The indigenous peoples of CA rely on traditional land stewardship logging practices to ensure the safety of both humans and the ecosystem. By not clearcutting, the Hupa nation has phased out the use of toxic herbicides for several decades. You'ld think that by now Euro-americans could learn from this indigenous ecological wisdom??

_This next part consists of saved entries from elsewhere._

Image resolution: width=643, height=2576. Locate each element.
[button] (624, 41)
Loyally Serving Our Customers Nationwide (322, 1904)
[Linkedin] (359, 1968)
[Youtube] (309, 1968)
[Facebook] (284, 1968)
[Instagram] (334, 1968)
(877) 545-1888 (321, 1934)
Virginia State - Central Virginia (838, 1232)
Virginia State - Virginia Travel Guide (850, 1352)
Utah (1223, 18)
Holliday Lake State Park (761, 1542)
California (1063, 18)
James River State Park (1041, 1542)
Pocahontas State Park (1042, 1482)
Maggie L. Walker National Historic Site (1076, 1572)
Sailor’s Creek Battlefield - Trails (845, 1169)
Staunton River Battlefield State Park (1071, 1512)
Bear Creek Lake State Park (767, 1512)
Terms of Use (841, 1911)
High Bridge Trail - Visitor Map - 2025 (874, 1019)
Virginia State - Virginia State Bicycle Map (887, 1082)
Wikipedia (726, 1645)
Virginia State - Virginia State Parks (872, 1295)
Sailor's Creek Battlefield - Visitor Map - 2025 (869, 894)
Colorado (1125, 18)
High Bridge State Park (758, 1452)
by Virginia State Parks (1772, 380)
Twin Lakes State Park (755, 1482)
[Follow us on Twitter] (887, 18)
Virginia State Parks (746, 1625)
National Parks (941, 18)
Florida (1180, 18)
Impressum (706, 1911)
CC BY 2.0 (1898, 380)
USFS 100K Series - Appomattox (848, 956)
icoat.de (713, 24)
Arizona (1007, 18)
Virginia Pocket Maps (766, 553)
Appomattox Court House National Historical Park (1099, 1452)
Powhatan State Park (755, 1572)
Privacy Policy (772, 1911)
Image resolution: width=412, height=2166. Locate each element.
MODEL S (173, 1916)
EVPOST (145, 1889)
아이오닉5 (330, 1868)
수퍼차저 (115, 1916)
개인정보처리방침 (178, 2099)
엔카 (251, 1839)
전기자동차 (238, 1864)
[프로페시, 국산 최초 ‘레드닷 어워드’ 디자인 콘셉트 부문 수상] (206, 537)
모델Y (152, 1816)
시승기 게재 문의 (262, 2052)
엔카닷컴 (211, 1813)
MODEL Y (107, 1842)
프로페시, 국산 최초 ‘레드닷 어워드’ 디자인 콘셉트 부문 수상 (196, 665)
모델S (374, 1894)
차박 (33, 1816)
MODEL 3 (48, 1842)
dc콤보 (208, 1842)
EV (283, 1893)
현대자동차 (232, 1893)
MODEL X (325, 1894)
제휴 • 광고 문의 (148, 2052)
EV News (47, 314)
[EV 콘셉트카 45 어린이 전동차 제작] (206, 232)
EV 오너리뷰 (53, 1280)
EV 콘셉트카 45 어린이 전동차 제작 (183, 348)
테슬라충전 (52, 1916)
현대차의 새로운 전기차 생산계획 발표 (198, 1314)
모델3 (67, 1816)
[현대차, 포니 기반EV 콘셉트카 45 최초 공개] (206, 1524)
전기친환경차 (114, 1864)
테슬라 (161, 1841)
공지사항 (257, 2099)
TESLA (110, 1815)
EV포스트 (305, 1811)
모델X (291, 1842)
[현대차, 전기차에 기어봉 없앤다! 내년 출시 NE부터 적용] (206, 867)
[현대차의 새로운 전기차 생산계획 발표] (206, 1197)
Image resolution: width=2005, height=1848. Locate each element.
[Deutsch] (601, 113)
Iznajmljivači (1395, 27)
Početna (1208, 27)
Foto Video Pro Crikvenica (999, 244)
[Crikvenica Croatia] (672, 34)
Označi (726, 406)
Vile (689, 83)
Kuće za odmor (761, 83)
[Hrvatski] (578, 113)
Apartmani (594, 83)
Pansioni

"On public lands, CIBA has been active in trying to end the use of pesticides on national forests, which have resumed their use after a moratorium of several years. While some national forests choose not to use herbicides, others such as the Stanislaus, Eldorado and Sierra National Forests are carrying out plans to spray many thousands of acres. On tribal lands, the Hoopa Tribe banned pesticide use on the Hoopa Reservation in 1978. Timber sales are an important source of income for the Tribe; timber sales run in the black, while manual removal of competing brush provides employment. The argument against such methods, however, is mainly an economic one. In terms of dollars, the cost of herbicide application costs less than "hand-grubbing" or mechanical methods. The Forest Service argues that it is necessary to use herbicides in areas where thousands of acres of trees have been burned and reforestation efforts are underway."

additional info @;
http://www.ciba.org/ongoing.html

Maybe now we can place biodiversity and community health above short term economic profits of private corporations??